それは2月21日でした。夕食後突然総員整列があり、分隊長から「皆の中から特攻隊、地上要務員、予科練の教員を募集するから、希望を紙に書いて出すこと。血気にはやって特攻隊を希望するというのではなく、本当に自分に適したものを選べ。血書はするな」と話がありました。
説明によると、飛行機による特攻ではなく、水上兵器らしい。私はまだ飛行機に未練はあったが、特攻隊を希望し、血気の勇にあらずと書き添えて出しました。B29が時々鈴鹿上空を飛んでも、反撃できない苛立ち、卒業のあてもなくむなしい思いで穴掘りをしていたから、現状変化を求める気が強かったのです。

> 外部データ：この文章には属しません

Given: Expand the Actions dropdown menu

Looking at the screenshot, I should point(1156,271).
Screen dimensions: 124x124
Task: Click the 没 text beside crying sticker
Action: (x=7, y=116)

全員特攻志願かと思ったが、同班のNは「俺は一人子だから教員を希望した」ということでした。
多分その夜だったと思うが、巡検後班長が私の釣床にきていろいろ話し合った。私が「特攻隊は、操縦員だけで突っ込んでしまうから、偵察員はもう必要無いですね。これから偵察員が必要な時は来るのでしょうか」と疑問をぶっつけると班長は「偵察員を必要とする時はかならず来るよ。いかに戦争とはいえ、特攻隊のような人道に反したやり方はよくない。戦いも正常に戻るべきだろう。ドイツはV1号など新兵器を発明して機械でやるが、日本は人間がやる。この辺はドイツと日本の差だ」と言われた。人道という、海軍で聞き慣れない言葉が印象に残りました。
甲飛先輩の班長は、悲愴感に酔った後輩の身を案じていたのかも知れません。当日の日記に「俺は特攻隊とのみ志願した。もとより入隊時より生あるを望まず。他に兄あり。弟は二人あり。あとに心残りなし。早く結果を知りたい」とある。どうも長男や一人子は無理するな、と言われたようです。
我々の場合、特攻に指名されても直ちに突っ込むわけじゃない。必要な訓練期間があるわけだから、それほど切迫した空気はなく、海軍部内の転科程度に考え、ごく自然に希望を書いたつもりです。しかしその晩は大変重苦しい夢を見たように思います。